Always a Marine: Soldiers celebrate Corps’ birthday
By Erik Slavin, Stars and Stripes
Mideast edition, Monday, November 12, 2007

COMBAT OUTPOST CLEARY, Iraq — Like many former Marines, Spc. Benjamin Block celebrated the Marine Corps birthday on Saturday.

Unlike most, he did it in a soldier’s uniform.

Block, from Sierra Vista, Ariz., is one of about 10 soldiers in the 3rd Infantry Division’s 1st Battalion, 15th Infantry Regiment who say they retain a dual identity: soldier and Marine.

“I know where I’m at now and what I do, but I remember where I’ve been,” said Block, of Company C. “Once you make it through Marine basic, you’re a Marine the rest of your life.”

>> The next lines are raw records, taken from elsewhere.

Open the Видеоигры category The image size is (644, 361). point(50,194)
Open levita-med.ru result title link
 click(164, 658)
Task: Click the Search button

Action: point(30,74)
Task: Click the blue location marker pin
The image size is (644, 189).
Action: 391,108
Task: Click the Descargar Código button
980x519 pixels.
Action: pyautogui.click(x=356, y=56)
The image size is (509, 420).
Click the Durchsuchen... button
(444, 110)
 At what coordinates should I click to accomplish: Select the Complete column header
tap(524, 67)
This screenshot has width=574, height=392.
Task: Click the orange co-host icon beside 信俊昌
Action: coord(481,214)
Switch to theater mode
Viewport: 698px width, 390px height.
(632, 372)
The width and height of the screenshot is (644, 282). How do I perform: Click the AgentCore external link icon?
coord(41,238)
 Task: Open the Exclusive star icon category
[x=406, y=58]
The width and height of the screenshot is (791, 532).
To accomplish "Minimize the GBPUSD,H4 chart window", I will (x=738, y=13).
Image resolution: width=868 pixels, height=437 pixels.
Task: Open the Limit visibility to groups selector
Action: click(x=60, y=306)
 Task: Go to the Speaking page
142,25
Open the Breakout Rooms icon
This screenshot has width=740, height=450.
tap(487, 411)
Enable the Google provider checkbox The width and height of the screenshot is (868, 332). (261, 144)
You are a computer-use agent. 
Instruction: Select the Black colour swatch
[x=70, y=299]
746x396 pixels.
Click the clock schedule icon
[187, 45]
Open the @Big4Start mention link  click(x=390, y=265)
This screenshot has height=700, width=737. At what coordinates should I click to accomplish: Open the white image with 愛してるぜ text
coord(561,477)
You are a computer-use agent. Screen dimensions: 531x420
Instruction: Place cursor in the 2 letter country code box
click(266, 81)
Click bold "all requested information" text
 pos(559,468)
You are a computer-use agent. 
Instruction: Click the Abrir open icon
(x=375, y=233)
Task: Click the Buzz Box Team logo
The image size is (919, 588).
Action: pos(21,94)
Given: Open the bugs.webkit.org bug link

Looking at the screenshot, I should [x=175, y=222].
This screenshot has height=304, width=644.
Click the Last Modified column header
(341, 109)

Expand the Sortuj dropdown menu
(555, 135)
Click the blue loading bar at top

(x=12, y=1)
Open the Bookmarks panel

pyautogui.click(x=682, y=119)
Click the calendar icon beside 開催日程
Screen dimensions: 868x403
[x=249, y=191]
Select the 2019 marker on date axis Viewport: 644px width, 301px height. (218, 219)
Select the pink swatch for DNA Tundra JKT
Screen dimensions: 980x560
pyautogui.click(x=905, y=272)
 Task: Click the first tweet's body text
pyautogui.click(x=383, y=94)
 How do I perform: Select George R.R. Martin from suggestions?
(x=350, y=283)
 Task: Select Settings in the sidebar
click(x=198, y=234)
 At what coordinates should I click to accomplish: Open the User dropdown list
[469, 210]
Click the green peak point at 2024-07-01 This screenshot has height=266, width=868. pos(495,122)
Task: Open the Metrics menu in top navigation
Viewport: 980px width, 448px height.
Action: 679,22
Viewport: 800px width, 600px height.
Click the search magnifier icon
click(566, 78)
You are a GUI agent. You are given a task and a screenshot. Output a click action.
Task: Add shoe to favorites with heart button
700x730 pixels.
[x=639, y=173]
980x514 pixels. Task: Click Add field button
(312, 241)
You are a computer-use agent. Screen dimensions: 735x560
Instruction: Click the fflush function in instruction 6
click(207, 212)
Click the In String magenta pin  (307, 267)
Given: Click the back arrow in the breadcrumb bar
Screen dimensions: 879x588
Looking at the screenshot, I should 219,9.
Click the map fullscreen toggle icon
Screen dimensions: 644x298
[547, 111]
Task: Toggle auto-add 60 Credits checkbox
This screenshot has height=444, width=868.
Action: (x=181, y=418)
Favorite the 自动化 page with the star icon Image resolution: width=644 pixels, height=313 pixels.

However, Block said what other former Marines echoed about the service’s toughest part.

“The deployment schedule (for Marines) is more aggressive,” said Block. “There is more family time in the Army.”

Cpl. Paul Bliss, of Willits, Calif., says he left the Marines because he wanted to start a family. In more than four years with the Marines he was deployed to Somalia, Rwanda, Iraq, Jordan, Australia and other places.

He joined the California National Guard in 2002, where he met his wife and eventually returned to active duty.

“I get the question a lot: Who’s better, the Army or the Marine Corps?” said Bliss, of Company B. “They both have their good points and bad points.”

The camaraderie was much closer in his experience as a Marine than in the Army, Bliss said. However, Bliss agreed that the Army was more family friendly.

Some of Bliss’ former Marine buddies rag on him for joining the Army, he says, but Bliss believes his experiences make him a more complete servicemember.

“I don’t see any conflict,” Bliss said. “The Army infantry and Marine infantry both serve a purpose and serve with distinction.”

Sgt. Juan Landron, of Company C, left the Marines in 2002 after eight years.

When he decided he wanted to serve again, it was easier to join the Army, he said. It’s been an adjustment at times to adapt to a service that enforces discipline differently, said Landron, of Veja Baja, Puerto Rico.

“Sometimes the Marine wants to come out and I have to hold it back,” he said.

While he understands his role as a soldier, Landron says he never forgets Nov. 10.

“It’s awesome,” Landron said. “I was born that day. I wasn’t really, but the Marine Corps birthday feels that way to me.”